“Today, 99 years ago, a handful of revolutionaries met in Havana to found the first Communist Party of Cuba, the glorious predecessor of the current one. We will always admire our precursors,” wrote Roberto Morales Ojeda, Secretary of Organization of the Central Committee of the Communist Party of Cuba.
Cuba commemorates this August 16th as the date of the founding in 1925 of the first Communist Party of Cuba, with a Marxist-Leninist orientation and an expression of the continuity of the emancipatory struggles in the Caribbean country.
According to historical notes, an old house in the Vedado residential area of the capital welcomed some 17 delegates from various communist groups, convened by the revolutionaries Carlos Baliño, Julio Antonio Mella and José Miguel Pérez, at that time its first general secretary.
In this context, the contributions to the nascent political organization of Baliño, the veteran combatant who joined the National Hero, José Martí, in the creation of the Cuban Revolutionary Party, and Mella, the student leader fervent defender of the Apostle’s ideology, were decisive.
Like other forces of the same kind that emerged around the 1920s, the Party joined the Third International, founded by Vladimir Ilich Lenin, the leader of the first socialist revolution in the world, in Russia.
Despite not having a solid theoretical knowledge of communism, its members proposed programs of demands for workers and peasants, and carried out activities for the rights of women and youth.
This founding moment, together with the creation, days before, of the National Workers’ Confederation of Cuba, meant a new boom in union struggles against the regime of Gerardo Machado (1925-1933), a general of the war of independence who undertook a fierce repression against the Party.
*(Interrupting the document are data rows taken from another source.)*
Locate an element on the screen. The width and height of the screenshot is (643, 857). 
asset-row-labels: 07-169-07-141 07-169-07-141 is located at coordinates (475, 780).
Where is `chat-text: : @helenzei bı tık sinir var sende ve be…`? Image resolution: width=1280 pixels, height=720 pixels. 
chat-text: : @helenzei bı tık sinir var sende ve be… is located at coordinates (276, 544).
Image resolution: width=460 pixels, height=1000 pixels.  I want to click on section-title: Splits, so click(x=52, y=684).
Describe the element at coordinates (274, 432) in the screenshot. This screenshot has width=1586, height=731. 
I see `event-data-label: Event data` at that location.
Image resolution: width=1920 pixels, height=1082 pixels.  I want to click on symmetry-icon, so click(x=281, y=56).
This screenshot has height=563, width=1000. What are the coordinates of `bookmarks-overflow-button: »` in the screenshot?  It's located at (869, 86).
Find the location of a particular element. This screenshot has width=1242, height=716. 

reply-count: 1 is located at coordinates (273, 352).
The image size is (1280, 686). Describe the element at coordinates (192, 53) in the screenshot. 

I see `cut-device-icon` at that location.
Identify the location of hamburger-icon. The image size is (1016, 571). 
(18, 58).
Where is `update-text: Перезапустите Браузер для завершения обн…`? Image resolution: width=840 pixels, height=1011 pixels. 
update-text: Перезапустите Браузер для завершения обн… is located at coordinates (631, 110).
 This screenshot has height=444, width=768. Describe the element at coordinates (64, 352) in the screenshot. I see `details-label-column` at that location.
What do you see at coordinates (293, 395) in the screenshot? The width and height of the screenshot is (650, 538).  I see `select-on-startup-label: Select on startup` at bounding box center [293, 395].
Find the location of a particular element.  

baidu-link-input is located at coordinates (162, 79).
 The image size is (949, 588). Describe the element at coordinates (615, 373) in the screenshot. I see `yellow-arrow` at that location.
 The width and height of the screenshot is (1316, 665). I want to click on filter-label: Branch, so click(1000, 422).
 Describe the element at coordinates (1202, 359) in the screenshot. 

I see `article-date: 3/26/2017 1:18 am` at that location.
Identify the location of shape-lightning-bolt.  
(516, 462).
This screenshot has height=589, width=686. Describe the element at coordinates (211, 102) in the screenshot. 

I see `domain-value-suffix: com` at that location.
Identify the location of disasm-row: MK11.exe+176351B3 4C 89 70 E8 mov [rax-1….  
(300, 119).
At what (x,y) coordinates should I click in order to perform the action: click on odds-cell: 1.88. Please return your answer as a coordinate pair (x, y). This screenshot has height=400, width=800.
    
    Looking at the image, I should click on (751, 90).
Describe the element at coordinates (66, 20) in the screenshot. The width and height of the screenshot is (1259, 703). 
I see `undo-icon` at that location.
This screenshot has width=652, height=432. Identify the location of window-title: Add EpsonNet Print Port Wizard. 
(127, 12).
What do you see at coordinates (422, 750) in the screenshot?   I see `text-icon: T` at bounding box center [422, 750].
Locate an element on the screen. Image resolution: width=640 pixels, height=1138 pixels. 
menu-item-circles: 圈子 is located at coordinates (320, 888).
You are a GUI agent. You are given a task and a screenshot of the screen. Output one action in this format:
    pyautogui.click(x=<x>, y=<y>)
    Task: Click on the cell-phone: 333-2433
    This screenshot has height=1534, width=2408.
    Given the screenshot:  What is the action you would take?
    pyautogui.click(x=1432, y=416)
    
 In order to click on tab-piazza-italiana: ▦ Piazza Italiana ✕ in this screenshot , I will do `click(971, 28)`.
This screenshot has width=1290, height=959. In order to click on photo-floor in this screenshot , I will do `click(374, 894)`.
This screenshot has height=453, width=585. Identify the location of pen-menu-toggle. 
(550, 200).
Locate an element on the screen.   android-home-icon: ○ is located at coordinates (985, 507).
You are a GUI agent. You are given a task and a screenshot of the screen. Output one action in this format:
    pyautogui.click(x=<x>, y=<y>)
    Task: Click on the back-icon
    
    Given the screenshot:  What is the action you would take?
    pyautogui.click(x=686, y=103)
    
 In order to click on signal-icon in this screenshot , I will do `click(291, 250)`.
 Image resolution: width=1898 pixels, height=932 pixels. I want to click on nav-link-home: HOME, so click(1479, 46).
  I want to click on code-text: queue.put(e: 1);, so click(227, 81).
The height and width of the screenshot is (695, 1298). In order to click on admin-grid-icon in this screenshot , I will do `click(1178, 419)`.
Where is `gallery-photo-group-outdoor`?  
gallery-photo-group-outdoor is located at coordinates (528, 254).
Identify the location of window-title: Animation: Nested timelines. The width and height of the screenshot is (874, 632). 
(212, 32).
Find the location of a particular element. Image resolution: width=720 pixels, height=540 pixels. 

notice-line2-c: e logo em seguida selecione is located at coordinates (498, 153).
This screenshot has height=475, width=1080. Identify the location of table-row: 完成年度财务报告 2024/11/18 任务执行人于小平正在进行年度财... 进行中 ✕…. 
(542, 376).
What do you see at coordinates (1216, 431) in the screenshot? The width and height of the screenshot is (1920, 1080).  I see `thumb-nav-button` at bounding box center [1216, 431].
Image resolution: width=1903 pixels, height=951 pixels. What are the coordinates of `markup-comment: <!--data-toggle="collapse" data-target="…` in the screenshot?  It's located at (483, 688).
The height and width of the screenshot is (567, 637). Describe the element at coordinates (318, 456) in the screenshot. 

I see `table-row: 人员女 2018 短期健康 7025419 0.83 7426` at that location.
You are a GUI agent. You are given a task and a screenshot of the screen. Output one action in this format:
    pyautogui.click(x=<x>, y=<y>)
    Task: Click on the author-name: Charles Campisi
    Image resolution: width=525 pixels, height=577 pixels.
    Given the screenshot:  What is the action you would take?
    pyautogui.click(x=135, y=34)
Within only 15 days of being founded, the political group had to go into absolute clandestinity, since, under the pretext of being Spanish, the elected general secretary was deported and several of its members were arrested, including Baliño, who died the following year.
For his part, Mella suffered judicial proceedings and the incipient labor movement was repressed, as part of the persecution and prohibitions established by the Machado regime, which prevented the public life of that political force, illegal on the island until 1938.
The members of that political affiliation were recognized for their honesty, prestige and self-denial, qualities that earned them enormous prestige among the forces that aspired to the sovereignty and independence of Cuba.
History highlights the performance of communist leaders at the head of the labor movement such as Jesús Menéndez and Aracelio Iglesias, Lázaro Peña, or intellectuals of the caliber of Juan Marinello and Carlos Rafael Rodríguez.
With the triumph of the Cuban revolution in 1959, a process of unification of the forces that fought the regime of Fulgencio Batista (1952-1959) took place. The Popular Socialist Party joined the 26th of July Movement and the 13th of March Revolutionary Directorate in the Integrated Revolutionary Organizations (ORI) in 1961.
The ORI became, almost a year later, in 1962, the United Party of the Socialist Revolution of Cuba, until in October 1965 it resumed the name of the Communist Party of Cuba.